Author Topic: 8051: Open Source Disassembler  (Read 7107 times)

0 Members and 1 Guest are viewing this topic.

Offline sandeepkumarTopic starter

  • Newbie
  • Posts: 4
  • Country: in
8051: Open Source Disassembler
« on: December 08, 2020, 12:55:40 pm »
Greetings
I have an AT89S52 Microcontroller development board which I am using to learn microcontrollers. I am new to electronics and similar stuff but I have some experience in writing programs. I had some free time lying around, so watched tons of Ben Eater Videos and learnt on making good Assembly language programs for the dev board. And I also decided to make an assembler for it. (I have zero idea/knowledge in compilers/assemblers). So, I started my research on the workings of an assembler. Till now, I have made a Disassembler (which converts the hex file into asm file). Yes, I got sidetracked but atleast I made something. I'd appreciate you to take a look at it(It is Open Source), and give me some tips and advice for the assembler.

Forgive me for not documenting and commenting the code :-\

Link to Disassembler page:
https://github.com/w0qs1/disgeek51
« Last Edit: December 08, 2020, 12:57:44 pm by sandeepkumar »
 

Online newbrain

  • Super Contributor
  • ***
  • Posts: 1719
  • Country: se
Re: 8051: Open Source Disassembler
« Reply #1 on: December 08, 2020, 02:54:35 pm »
It is Open Source
Thanks for your effort!
I have zero experience with 8051, but I have some with software licenses:
This is not really Open Source until you state which license it is under (e.g.

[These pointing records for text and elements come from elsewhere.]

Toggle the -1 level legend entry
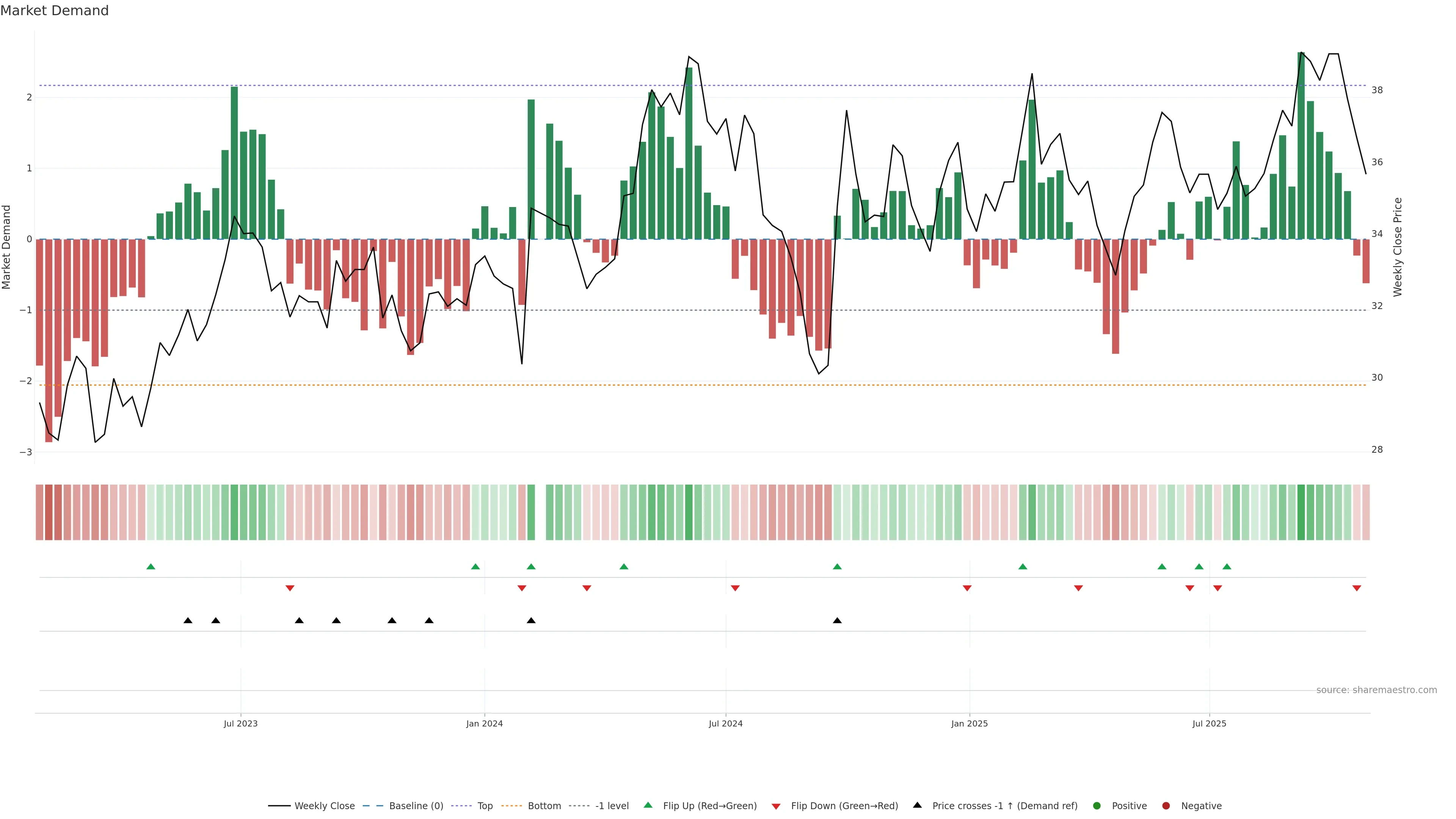The image size is (1456, 819). tap(612, 805)
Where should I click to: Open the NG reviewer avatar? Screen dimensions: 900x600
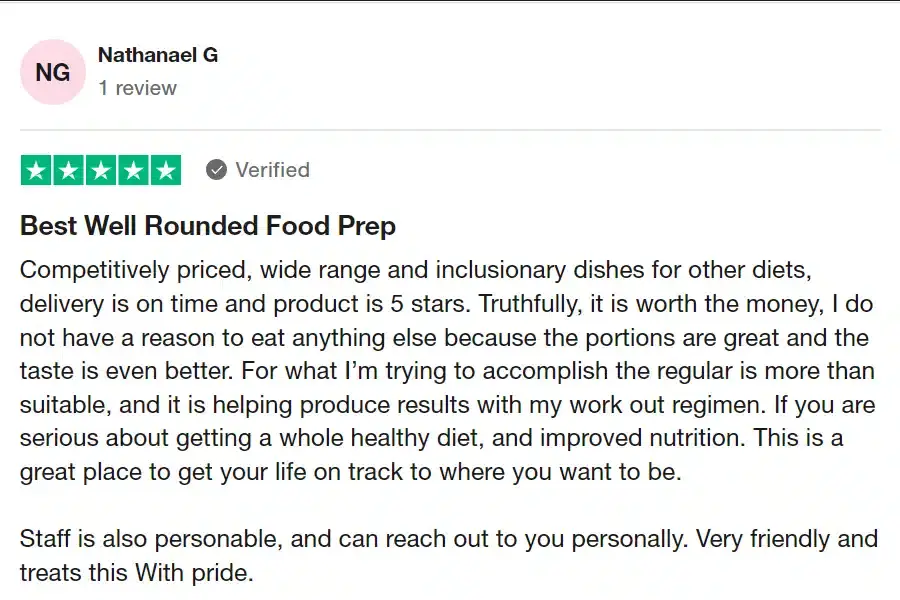coord(53,72)
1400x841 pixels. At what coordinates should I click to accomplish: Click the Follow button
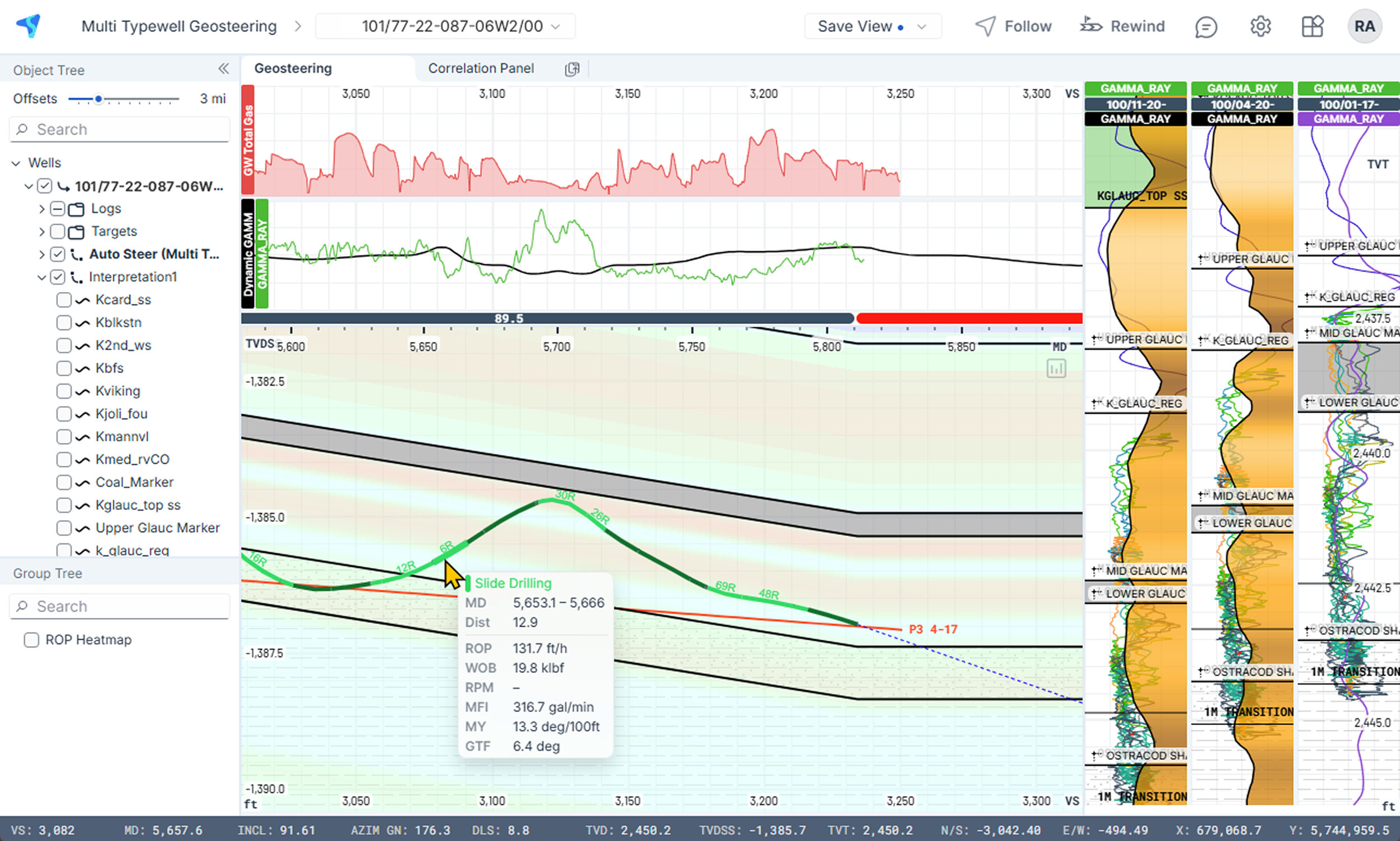(1013, 27)

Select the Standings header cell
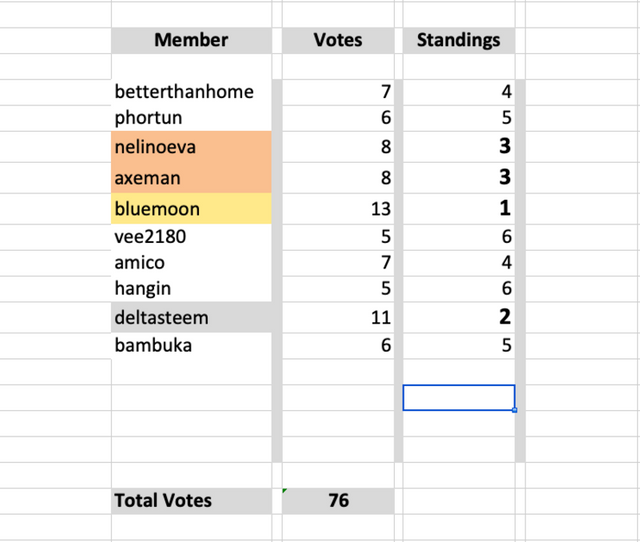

BSD, MIT) and possibly put a corresponding license file in the repo.
The way it is now, probably the only allowed thing that one can do with the code is reading it.

Disclaimer: IANAL, TINLA.
Nandemo wa shiranai wa yo, shitteru koto dake.
 
The following users thanked this post: sandeepkumar

Offline MarkL

  • Supporter
  • ****
  • Posts: 2133
  • Country: us
Re: 8051: Open Source Disassembler
« Reply #2 on: December 08, 2020, 04:52:28 pm »
If you are not aware of it, you might want to take a look at SDCC, if anything to see how it works.  Besides being a C-compiler, it also has an 8051/8052 assembler and disassembler included in the package.  All open source.

  https://sourceforge.net/projects/sdcc/
 
The following users thanked this post: sandeepkumar

Offline Peabody

  • Super Contributor
  • ***
  • Posts: 2008
  • Country: us
Re: 8051: Open Source Disassembler
« Reply #3 on: December 08, 2020, 05:06:45 pm »
There is also the Naken Assembler, which includes a disassembler, for 8051 and many other processors.  Very small, very fast, command line.

https://www.mikekohn.net/micro/naken_asm.php
 
The following users thanked this post: sandeepkumar

Offline brucehoult

  • Super Contributor
  • ***
  • Posts: 4040
  • Country: nz
Re: 8051: Open Source Disassembler
« Reply #4 on: December 09, 2020, 12:15:34 am »
Had a quick look. Seems fine. You could probably refactor some stuff and make it a bit shorter, but it's fine.

An assembler is just the opposite :-) You already have all the information you need in your opcodes definition file.

One way to do it would be to read the opcodes definitions into an array but replace strings such as "code addr" with a regexp that matches a code address.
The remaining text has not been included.